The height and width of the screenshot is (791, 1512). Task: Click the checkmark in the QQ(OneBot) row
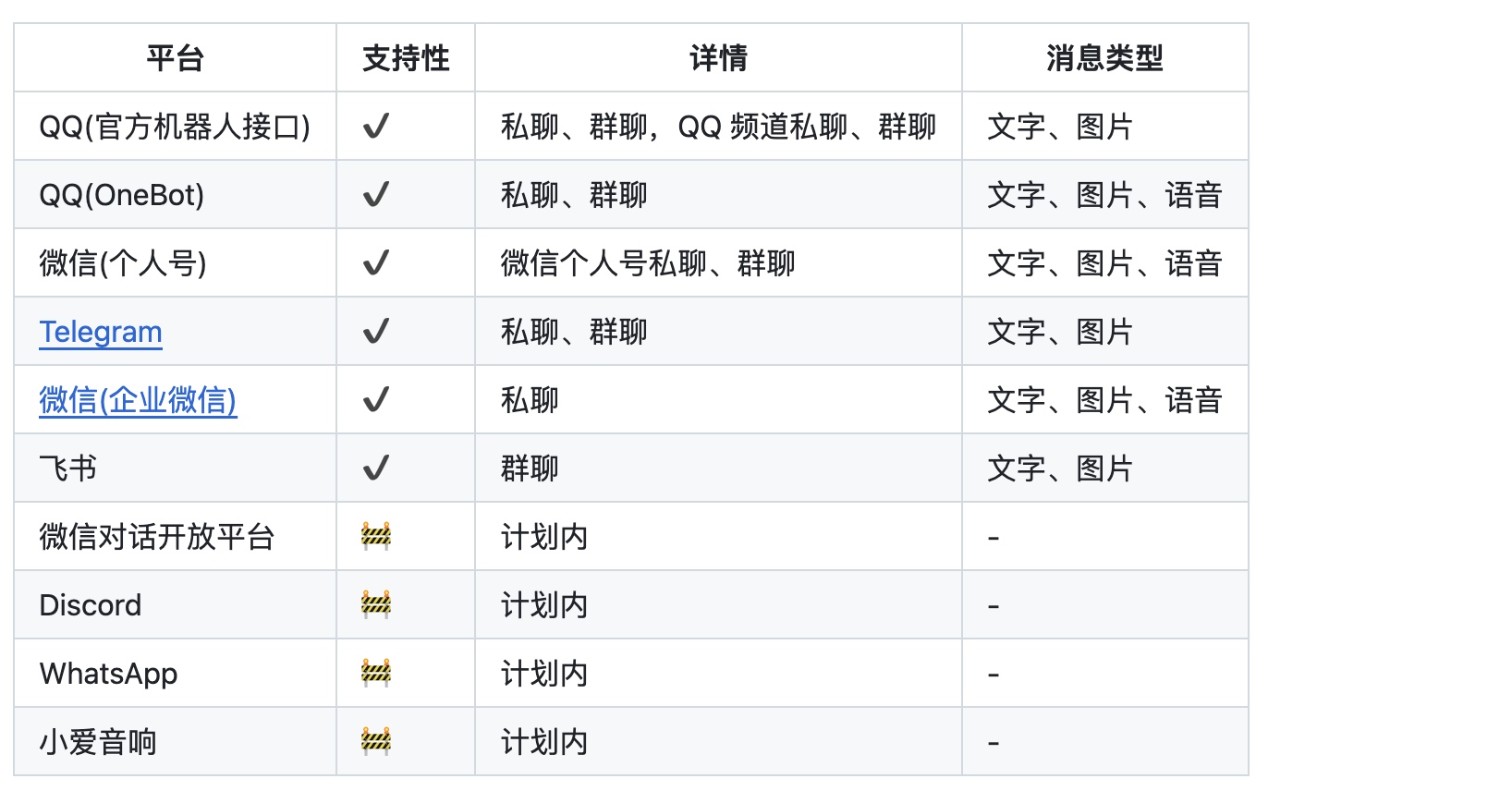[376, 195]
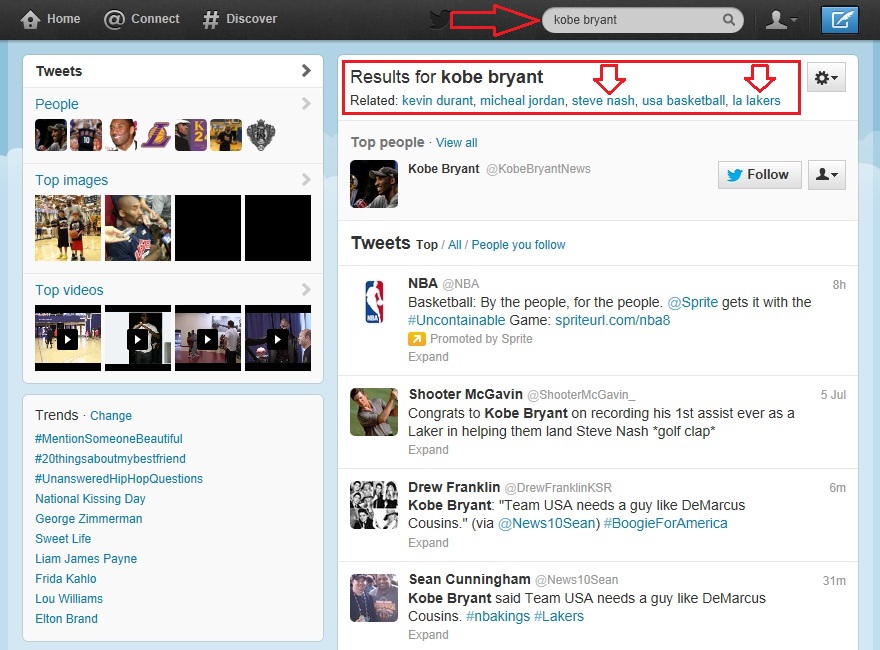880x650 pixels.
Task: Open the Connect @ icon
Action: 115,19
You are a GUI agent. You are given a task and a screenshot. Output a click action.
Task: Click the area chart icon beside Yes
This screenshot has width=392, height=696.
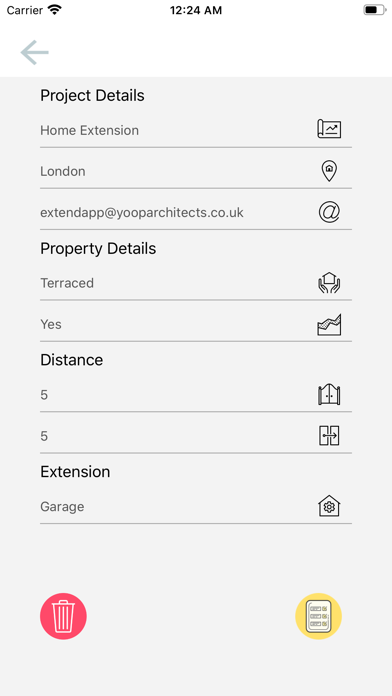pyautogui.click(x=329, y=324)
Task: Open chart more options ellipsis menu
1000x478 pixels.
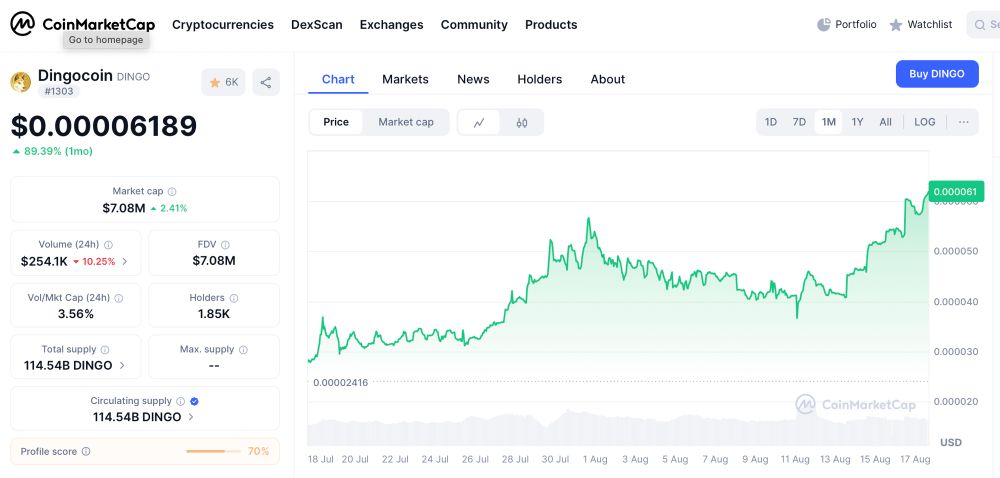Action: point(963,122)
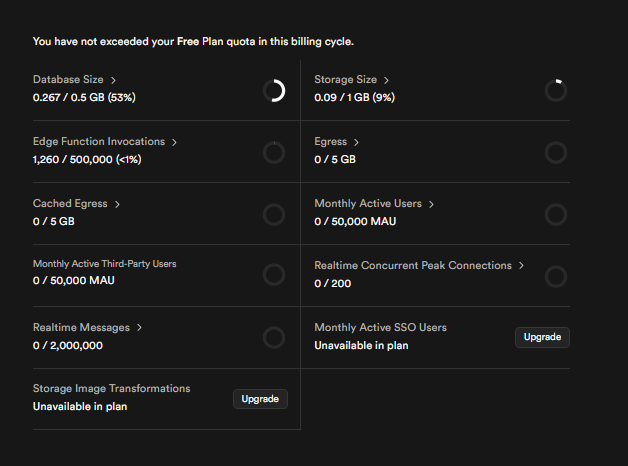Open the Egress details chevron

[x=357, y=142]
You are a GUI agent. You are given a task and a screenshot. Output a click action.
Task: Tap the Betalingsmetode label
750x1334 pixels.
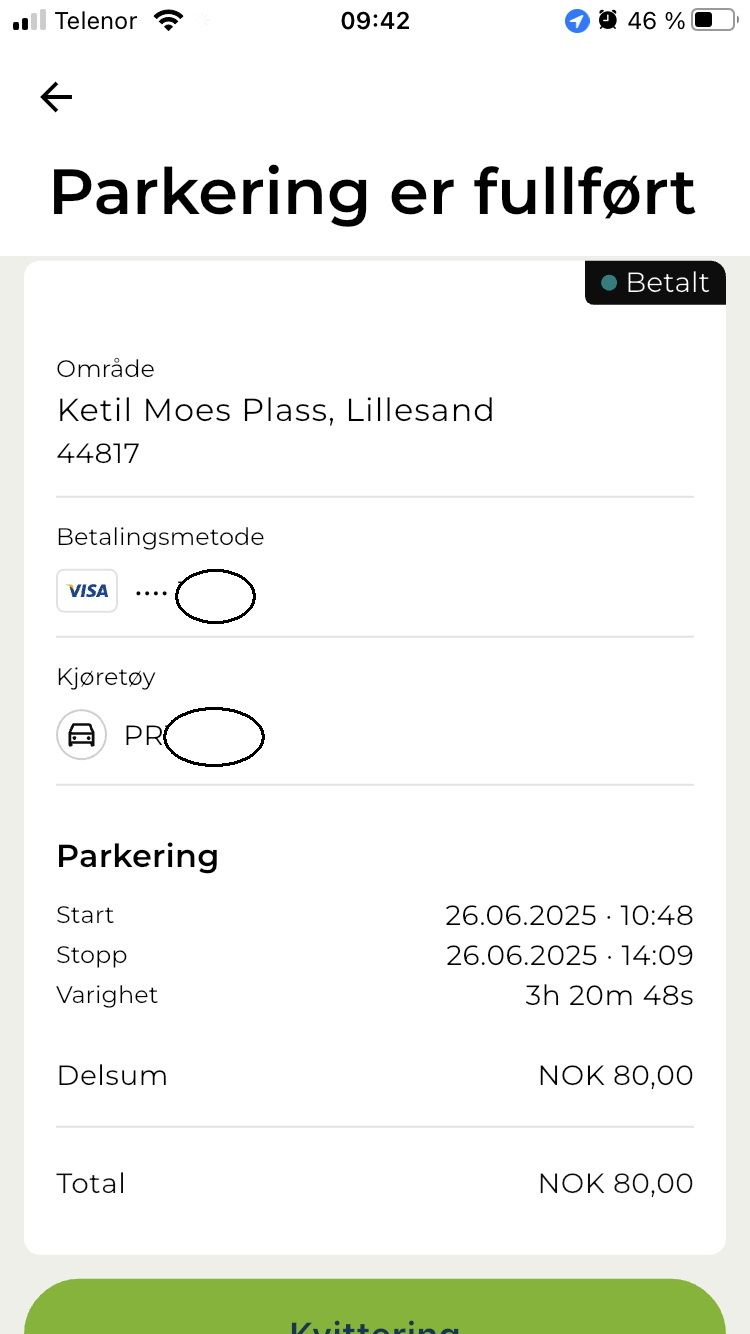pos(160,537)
---
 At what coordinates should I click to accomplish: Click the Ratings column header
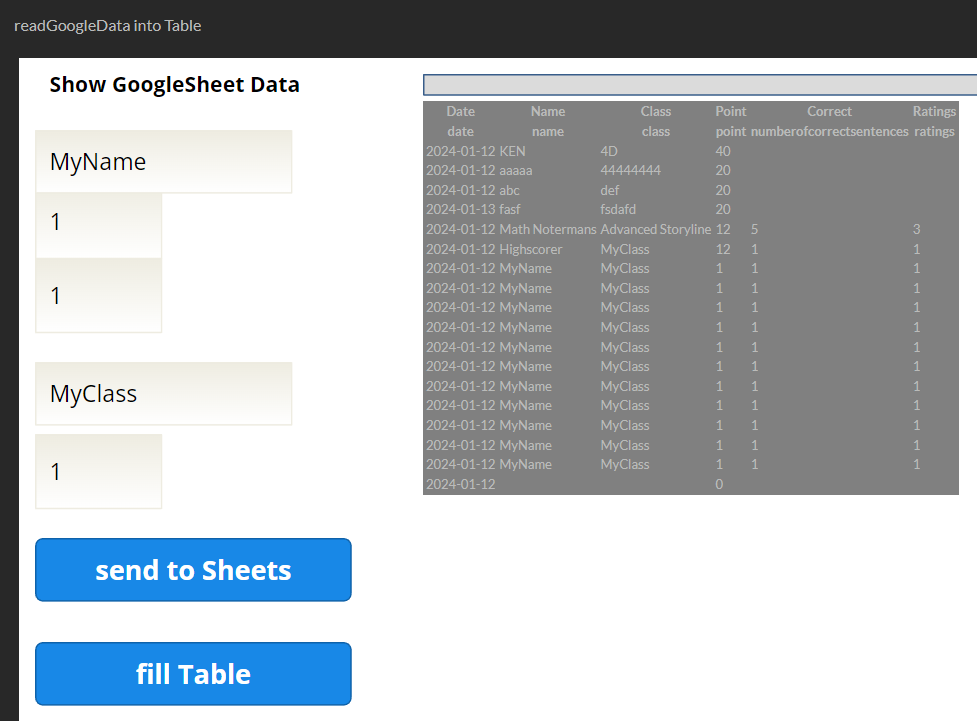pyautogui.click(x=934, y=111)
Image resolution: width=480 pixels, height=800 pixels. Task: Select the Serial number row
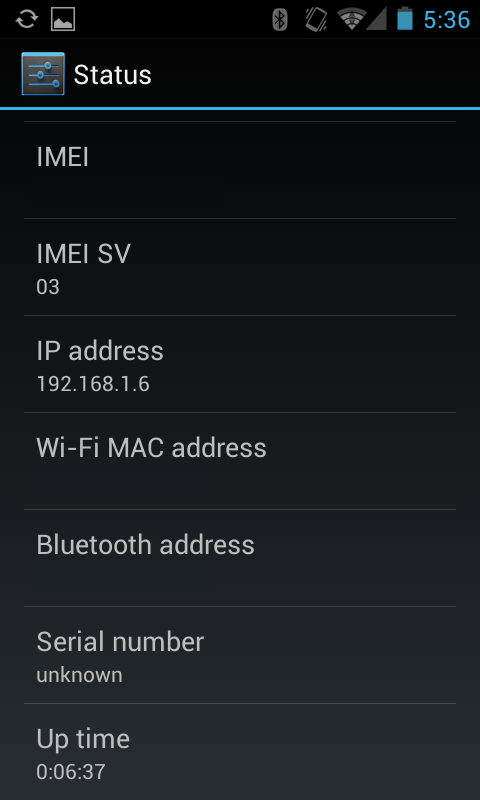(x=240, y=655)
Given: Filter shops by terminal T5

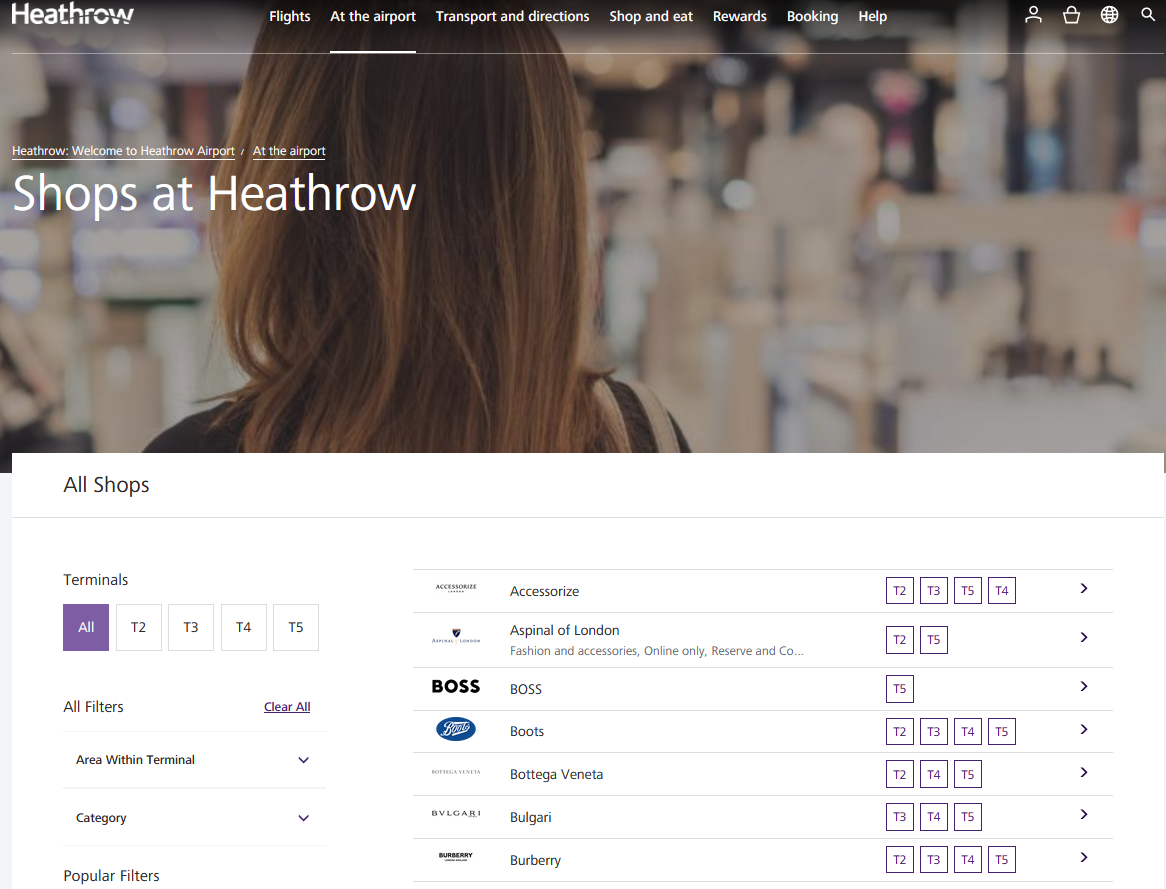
---
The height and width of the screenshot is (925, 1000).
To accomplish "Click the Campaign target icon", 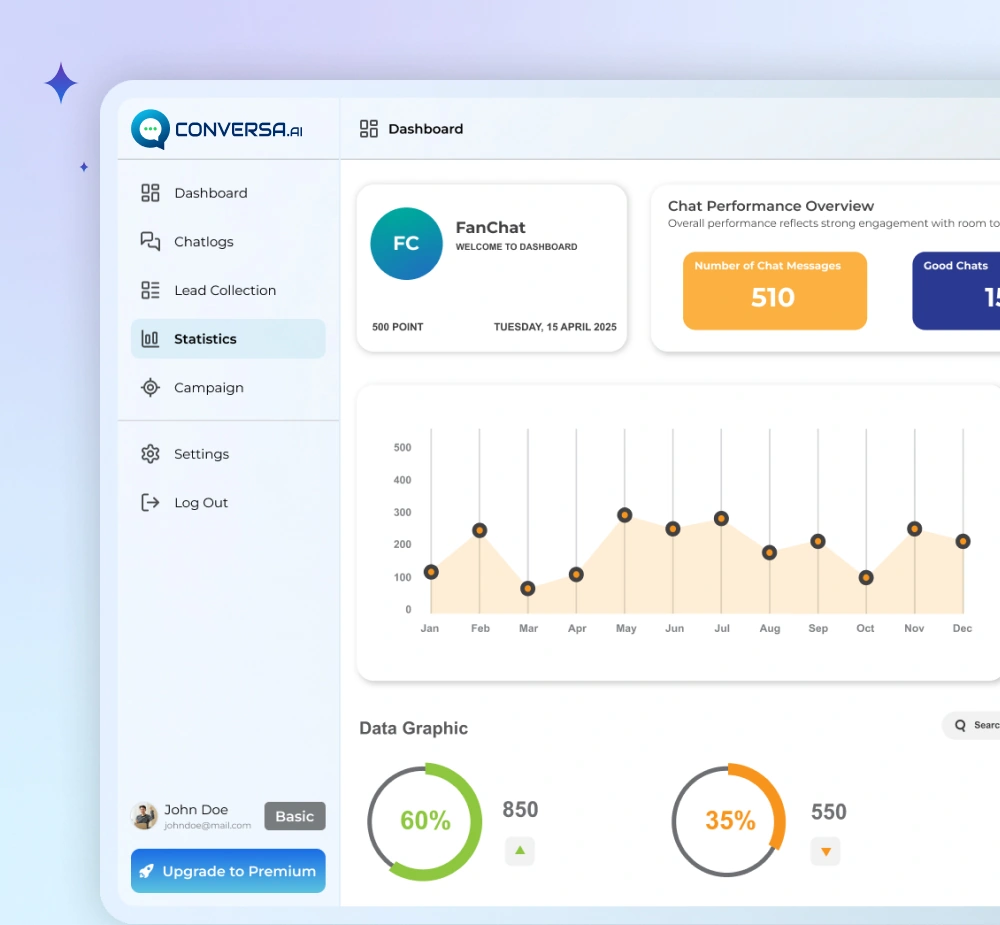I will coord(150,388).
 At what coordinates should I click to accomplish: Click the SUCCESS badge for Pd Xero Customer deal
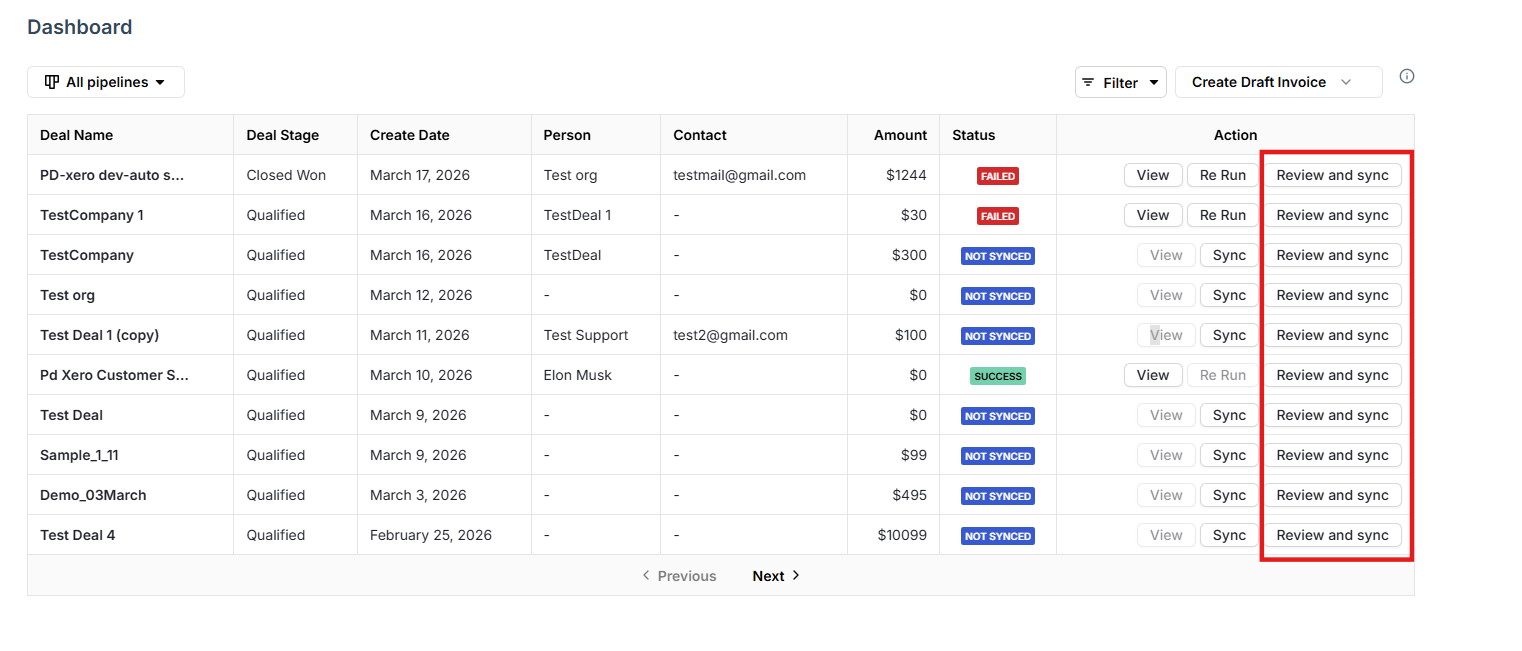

### What to work on
Copy the records from the line containing "Task: Open chart more options ellipsis menu" through the line containing "pos(160,537)", switching every "pixels" to "px" and changing nothing else. Leave the pictures out.

### Right answer
Task: Open chart more options ellipsis menu
1000x478 px.
Action: point(963,122)
Open the Egress details chevron

[x=357, y=142]
You are a GUI agent. You are given a task and a screenshot. Output a click action.
Task: Tap the Betalingsmetode label
750x1334 px.
pos(160,537)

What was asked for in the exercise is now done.